Stored items
- - - -
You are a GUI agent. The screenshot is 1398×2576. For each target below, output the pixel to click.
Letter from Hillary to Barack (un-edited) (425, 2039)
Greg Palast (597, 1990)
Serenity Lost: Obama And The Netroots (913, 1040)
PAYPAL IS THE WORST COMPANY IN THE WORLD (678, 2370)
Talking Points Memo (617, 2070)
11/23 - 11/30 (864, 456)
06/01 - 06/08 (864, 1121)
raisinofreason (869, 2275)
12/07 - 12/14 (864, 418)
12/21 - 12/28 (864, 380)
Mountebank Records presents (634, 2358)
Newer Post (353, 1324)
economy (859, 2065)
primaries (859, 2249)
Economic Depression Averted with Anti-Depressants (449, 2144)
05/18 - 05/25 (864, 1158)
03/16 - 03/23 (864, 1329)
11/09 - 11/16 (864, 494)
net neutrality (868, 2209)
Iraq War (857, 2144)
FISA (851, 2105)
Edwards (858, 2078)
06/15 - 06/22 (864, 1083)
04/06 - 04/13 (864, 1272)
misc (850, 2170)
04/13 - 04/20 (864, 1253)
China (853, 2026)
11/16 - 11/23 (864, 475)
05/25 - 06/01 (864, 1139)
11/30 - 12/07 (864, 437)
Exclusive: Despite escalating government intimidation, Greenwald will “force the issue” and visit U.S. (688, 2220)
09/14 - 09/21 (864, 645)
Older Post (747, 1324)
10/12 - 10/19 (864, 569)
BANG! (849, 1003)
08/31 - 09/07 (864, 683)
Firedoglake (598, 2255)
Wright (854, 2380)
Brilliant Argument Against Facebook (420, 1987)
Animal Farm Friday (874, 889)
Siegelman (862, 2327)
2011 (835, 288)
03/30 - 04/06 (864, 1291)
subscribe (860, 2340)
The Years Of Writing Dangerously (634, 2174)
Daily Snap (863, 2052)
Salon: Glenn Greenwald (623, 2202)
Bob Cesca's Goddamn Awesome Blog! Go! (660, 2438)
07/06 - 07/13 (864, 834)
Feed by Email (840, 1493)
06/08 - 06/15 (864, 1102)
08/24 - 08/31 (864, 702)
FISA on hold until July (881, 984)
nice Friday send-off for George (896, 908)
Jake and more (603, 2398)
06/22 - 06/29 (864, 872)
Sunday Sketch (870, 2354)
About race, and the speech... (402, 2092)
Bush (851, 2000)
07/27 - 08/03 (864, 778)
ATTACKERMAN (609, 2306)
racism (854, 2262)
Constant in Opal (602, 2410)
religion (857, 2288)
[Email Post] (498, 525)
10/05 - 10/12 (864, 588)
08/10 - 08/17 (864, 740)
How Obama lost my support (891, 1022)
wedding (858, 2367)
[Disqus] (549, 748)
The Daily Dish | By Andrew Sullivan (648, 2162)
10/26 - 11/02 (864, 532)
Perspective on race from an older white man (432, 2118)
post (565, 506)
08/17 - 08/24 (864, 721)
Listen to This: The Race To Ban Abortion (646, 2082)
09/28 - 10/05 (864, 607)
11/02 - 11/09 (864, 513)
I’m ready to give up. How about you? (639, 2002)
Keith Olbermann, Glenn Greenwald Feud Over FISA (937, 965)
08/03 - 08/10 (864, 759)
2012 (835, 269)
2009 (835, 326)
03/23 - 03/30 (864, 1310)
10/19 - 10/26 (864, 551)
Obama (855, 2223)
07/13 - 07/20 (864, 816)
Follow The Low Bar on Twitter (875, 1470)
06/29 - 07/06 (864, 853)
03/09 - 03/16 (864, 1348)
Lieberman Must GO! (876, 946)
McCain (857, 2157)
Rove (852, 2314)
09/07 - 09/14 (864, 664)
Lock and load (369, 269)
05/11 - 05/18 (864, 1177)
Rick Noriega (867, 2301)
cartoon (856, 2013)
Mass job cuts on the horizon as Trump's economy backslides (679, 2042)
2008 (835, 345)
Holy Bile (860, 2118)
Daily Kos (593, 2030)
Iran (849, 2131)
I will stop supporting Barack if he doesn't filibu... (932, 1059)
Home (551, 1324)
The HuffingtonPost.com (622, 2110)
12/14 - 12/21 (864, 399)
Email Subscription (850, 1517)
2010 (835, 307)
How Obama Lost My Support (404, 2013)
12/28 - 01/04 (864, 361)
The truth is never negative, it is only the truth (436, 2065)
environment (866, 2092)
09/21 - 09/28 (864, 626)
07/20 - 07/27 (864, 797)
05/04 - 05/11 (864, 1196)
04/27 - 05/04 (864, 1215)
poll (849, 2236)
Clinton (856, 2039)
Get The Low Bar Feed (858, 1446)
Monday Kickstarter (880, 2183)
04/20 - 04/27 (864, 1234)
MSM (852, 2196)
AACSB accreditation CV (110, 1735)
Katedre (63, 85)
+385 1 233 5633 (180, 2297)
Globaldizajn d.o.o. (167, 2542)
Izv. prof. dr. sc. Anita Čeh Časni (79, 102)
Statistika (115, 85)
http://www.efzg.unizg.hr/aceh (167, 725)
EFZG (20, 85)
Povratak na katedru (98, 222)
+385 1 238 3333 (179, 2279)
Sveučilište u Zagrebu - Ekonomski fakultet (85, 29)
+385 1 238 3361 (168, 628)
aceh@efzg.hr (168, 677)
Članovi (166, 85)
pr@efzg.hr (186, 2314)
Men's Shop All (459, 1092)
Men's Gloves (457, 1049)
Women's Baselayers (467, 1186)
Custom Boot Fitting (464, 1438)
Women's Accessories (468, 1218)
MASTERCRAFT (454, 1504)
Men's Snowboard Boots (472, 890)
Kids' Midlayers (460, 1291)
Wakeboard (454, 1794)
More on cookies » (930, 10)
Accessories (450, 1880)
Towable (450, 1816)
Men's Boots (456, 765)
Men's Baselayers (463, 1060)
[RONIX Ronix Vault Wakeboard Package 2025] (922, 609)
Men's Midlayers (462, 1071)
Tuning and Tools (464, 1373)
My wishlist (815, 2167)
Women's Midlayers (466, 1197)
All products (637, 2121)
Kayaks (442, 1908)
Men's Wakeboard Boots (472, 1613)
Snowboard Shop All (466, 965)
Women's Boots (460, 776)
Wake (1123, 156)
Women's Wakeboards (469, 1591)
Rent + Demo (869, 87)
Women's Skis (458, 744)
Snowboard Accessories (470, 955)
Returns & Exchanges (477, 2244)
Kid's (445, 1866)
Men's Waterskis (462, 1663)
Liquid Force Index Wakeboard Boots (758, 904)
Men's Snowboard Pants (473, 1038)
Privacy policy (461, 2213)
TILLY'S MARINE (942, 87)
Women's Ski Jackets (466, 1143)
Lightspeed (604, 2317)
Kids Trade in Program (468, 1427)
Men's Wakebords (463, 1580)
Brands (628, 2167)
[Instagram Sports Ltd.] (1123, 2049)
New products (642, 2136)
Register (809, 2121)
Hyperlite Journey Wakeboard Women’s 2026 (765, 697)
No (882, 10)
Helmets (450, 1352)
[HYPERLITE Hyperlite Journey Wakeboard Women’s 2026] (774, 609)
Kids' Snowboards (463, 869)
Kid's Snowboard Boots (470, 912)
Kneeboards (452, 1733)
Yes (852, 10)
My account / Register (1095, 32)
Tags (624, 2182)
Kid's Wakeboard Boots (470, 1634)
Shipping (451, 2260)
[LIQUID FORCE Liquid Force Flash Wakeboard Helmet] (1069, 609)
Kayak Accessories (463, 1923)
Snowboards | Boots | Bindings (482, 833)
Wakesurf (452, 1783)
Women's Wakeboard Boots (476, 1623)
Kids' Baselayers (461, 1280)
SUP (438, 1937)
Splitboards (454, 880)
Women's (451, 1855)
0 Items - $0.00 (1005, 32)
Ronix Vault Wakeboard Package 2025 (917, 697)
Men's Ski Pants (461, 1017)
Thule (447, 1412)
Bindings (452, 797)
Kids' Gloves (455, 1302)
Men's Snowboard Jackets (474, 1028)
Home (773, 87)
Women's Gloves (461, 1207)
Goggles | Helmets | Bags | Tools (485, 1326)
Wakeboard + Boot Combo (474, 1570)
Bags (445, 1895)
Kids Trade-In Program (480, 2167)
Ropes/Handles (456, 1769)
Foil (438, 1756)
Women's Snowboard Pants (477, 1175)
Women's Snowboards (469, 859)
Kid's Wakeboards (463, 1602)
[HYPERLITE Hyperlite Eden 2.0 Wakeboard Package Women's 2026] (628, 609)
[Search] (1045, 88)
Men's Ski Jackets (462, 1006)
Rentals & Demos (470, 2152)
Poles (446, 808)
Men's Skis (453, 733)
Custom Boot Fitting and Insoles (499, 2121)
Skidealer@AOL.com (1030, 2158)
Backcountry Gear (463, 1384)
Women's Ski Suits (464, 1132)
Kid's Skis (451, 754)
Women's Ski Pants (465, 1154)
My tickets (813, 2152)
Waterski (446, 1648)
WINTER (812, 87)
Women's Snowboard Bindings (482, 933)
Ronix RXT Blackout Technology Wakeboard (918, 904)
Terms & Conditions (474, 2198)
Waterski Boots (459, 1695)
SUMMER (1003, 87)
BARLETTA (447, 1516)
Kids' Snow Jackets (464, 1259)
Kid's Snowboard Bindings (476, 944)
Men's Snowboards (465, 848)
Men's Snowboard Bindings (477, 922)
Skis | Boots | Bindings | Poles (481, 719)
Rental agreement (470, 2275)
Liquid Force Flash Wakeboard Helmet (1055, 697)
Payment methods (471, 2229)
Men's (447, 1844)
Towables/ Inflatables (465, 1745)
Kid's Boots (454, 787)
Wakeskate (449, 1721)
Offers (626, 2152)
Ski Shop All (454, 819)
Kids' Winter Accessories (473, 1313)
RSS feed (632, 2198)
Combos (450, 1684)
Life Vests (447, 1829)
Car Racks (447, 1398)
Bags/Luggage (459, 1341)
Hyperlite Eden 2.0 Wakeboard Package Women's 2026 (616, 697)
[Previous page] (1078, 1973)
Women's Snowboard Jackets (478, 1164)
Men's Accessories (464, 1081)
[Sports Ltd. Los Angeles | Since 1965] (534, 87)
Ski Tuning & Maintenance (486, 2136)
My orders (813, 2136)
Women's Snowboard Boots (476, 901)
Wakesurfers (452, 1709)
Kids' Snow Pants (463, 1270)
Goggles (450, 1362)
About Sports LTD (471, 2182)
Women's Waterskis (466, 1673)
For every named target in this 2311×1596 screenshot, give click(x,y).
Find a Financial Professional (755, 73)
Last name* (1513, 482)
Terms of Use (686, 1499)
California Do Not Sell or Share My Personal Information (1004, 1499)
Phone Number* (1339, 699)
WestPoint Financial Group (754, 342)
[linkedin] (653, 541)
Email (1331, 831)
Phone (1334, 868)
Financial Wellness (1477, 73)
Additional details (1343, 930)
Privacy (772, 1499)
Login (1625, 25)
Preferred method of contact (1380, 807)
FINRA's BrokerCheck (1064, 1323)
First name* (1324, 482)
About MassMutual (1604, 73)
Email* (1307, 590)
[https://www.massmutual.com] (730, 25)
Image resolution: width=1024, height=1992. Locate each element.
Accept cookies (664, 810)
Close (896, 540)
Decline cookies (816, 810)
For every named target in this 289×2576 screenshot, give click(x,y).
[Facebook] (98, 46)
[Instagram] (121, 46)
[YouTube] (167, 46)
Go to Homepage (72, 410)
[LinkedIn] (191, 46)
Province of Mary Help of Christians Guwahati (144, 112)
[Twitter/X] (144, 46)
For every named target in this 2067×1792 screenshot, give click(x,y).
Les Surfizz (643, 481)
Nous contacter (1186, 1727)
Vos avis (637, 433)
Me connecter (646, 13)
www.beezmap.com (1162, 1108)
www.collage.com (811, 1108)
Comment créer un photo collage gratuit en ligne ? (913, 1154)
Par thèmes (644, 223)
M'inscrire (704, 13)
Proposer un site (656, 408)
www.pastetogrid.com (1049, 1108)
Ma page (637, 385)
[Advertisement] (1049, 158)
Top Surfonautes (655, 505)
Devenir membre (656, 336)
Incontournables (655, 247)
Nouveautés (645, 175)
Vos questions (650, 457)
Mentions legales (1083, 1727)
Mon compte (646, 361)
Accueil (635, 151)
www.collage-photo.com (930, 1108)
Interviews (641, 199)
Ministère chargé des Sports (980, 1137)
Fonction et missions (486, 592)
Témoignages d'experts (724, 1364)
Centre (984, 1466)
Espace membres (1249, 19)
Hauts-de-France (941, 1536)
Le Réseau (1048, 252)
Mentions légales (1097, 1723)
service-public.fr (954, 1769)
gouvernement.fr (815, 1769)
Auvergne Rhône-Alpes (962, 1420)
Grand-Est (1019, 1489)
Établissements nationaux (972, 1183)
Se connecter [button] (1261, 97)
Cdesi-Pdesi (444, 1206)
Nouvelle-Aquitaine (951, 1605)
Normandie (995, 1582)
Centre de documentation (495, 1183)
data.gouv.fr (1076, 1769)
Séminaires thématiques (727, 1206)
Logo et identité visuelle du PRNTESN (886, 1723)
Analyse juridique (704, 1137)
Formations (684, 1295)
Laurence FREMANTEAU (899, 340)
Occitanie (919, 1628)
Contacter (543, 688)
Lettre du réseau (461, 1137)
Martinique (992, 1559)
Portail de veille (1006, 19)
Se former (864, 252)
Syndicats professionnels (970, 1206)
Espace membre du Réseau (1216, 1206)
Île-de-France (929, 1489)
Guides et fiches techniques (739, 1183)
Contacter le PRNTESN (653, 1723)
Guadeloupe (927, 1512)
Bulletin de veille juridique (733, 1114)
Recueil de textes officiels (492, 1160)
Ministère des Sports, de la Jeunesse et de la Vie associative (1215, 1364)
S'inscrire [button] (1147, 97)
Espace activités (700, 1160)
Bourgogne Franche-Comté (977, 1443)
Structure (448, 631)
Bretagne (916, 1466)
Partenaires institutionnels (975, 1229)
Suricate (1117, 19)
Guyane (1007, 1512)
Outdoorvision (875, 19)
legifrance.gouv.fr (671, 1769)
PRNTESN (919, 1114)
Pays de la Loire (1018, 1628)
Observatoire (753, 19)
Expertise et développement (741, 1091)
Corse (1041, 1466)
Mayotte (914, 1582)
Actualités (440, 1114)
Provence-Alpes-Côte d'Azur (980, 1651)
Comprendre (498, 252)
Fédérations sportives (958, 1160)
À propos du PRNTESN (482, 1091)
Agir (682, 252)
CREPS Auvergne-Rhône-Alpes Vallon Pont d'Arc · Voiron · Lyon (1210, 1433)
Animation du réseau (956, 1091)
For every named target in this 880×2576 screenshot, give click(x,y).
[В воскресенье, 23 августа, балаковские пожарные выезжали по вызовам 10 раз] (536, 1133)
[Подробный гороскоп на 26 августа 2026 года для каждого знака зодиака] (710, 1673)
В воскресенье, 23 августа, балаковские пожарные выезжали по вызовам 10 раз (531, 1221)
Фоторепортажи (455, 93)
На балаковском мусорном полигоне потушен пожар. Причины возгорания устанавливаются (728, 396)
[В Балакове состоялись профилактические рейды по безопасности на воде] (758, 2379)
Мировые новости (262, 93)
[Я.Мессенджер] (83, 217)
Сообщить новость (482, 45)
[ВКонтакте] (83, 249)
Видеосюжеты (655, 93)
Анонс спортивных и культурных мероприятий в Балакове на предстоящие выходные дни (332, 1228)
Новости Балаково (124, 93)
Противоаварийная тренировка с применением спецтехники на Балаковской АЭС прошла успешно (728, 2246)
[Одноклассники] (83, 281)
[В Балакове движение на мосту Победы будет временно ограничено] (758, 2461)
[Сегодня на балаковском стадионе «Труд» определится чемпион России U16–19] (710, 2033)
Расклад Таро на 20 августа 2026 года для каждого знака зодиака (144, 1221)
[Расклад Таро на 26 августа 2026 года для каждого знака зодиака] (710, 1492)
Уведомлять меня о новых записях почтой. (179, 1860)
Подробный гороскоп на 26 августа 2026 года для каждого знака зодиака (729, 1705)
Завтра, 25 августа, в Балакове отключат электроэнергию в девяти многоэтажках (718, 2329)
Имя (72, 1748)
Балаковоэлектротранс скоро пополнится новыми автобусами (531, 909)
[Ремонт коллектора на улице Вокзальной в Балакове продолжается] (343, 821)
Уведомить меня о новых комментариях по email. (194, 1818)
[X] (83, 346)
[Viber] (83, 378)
- - - -
Task to carry out:
Up to and including the line with "Wright (854, 2380)", repeat the entries exactly, beginning at their first line.

Your solution:
You are a GUI agent. The screenshot is 1398×2576. For each target below, output the pixel to click.
Letter from Hillary to Barack (un-edited) (425, 2039)
Greg Palast (597, 1990)
Serenity Lost: Obama And The Netroots (913, 1040)
PAYPAL IS THE WORST COMPANY IN THE WORLD (678, 2370)
Talking Points Memo (617, 2070)
11/23 - 11/30 (864, 456)
06/01 - 06/08 (864, 1121)
raisinofreason (869, 2275)
12/07 - 12/14 (864, 418)
12/21 - 12/28 (864, 380)
Mountebank Records presents (634, 2358)
Newer Post (353, 1324)
economy (859, 2065)
primaries (859, 2249)
Economic Depression Averted with Anti-Depressants (449, 2144)
05/18 - 05/25 (864, 1158)
03/16 - 03/23 (864, 1329)
11/09 - 11/16 (864, 494)
net neutrality (868, 2209)
Iraq War (857, 2144)
FISA (851, 2105)
Edwards (858, 2078)
06/15 - 06/22 (864, 1083)
04/06 - 04/13 (864, 1272)
misc (850, 2170)
04/13 - 04/20 (864, 1253)
China (853, 2026)
11/16 - 11/23 (864, 475)
05/25 - 06/01 (864, 1139)
11/30 - 12/07 (864, 437)
Exclusive: Despite escalating government intimidation, Greenwald will “force the issue” and visit U.S. (688, 2220)
09/14 - 09/21 (864, 645)
Older Post (747, 1324)
10/12 - 10/19 (864, 569)
BANG! (849, 1003)
08/31 - 09/07 (864, 683)
Firedoglake (598, 2255)
Wright (854, 2380)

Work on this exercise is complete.